### TASK DESCRIPTION
The response must consist of the lines below from the one with "Screen dimensions: 2014x1410" through the one with "Pick the Eyedropper", exactly as they appear and with both ends kept.
===== DATASET RECORDS =====
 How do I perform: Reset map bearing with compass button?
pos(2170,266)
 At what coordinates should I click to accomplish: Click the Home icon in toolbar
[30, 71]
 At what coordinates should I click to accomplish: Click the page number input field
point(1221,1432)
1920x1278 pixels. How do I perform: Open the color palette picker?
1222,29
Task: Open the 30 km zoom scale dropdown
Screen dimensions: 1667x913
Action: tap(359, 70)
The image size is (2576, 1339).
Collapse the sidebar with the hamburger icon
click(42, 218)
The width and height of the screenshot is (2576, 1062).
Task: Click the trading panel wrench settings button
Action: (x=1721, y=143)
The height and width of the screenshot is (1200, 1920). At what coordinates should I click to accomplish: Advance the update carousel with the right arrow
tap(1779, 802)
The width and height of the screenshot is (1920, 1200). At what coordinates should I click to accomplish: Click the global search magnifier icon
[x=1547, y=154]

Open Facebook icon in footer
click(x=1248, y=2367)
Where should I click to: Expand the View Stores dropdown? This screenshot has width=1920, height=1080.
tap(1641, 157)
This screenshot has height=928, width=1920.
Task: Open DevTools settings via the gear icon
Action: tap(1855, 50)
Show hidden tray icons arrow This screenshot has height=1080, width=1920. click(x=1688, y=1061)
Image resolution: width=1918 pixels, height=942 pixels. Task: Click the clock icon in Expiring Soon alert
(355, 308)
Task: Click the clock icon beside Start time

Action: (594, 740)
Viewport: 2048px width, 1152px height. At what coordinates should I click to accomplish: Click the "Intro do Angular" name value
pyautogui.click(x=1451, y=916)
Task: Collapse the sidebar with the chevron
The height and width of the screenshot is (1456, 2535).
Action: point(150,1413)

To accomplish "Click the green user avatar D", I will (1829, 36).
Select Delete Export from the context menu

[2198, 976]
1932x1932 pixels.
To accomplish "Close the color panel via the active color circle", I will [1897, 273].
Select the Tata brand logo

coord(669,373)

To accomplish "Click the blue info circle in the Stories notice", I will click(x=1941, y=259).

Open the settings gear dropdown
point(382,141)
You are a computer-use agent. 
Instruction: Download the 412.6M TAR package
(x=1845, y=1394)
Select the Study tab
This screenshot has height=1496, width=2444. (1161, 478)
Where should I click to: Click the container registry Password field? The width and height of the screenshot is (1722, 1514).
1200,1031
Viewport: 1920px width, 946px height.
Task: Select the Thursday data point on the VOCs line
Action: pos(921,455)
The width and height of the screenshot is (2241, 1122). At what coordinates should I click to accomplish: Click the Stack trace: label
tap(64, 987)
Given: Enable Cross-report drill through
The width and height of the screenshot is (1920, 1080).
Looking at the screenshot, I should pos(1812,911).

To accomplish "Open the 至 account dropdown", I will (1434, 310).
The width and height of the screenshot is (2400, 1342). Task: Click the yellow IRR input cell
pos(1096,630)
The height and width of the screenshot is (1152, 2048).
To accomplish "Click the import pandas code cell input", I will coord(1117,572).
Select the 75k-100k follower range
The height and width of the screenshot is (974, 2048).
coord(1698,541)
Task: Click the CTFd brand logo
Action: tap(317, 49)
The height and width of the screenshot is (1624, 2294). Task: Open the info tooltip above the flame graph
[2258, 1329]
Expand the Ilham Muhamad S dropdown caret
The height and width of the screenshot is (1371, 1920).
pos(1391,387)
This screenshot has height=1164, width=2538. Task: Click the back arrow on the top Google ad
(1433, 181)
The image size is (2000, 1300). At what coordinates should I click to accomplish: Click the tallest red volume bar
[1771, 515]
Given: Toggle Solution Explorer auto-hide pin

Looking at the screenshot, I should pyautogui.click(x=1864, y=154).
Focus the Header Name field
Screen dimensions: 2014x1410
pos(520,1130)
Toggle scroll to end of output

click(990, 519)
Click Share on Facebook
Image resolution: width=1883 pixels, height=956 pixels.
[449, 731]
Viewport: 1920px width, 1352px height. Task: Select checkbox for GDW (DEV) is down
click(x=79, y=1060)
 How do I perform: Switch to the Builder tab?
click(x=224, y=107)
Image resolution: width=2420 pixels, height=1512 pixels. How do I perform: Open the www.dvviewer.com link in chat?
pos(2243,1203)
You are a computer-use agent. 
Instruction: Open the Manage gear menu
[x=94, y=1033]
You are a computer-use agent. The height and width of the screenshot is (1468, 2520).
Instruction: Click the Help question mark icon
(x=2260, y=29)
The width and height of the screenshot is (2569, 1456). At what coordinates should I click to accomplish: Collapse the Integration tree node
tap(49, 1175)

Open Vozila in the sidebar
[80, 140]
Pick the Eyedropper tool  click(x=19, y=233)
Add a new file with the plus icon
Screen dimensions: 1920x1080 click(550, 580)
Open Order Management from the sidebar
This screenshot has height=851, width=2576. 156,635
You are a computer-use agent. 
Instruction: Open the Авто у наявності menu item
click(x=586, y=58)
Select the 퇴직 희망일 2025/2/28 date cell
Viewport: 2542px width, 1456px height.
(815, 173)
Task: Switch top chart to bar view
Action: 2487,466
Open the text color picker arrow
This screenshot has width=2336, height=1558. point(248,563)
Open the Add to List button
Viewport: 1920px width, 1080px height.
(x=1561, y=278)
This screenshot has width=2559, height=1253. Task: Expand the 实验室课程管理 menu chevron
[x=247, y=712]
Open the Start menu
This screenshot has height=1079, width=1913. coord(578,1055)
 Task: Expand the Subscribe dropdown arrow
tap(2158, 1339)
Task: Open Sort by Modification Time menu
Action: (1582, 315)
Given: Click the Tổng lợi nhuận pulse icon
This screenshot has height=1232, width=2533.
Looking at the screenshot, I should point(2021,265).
=====
### RESPONSE
Screen dimensions: 2014x1410
pos(520,1130)
Toggle scroll to end of output

click(990, 519)
Click Share on Facebook
Image resolution: width=1883 pixels, height=956 pixels.
[449, 731]
Viewport: 1920px width, 1352px height. Task: Select checkbox for GDW (DEV) is down
click(x=79, y=1060)
 How do I perform: Switch to the Builder tab?
click(x=224, y=107)
Image resolution: width=2420 pixels, height=1512 pixels. How do I perform: Open the www.dvviewer.com link in chat?
pos(2243,1203)
You are a computer-use agent. 
Instruction: Open the Manage gear menu
[x=94, y=1033]
You are a computer-use agent. The height and width of the screenshot is (1468, 2520).
Instruction: Click the Help question mark icon
(x=2260, y=29)
The width and height of the screenshot is (2569, 1456). At what coordinates should I click to accomplish: Collapse the Integration tree node
tap(49, 1175)

Open Vozila in the sidebar
[80, 140]
Pick the Eyedropper tool  click(x=19, y=233)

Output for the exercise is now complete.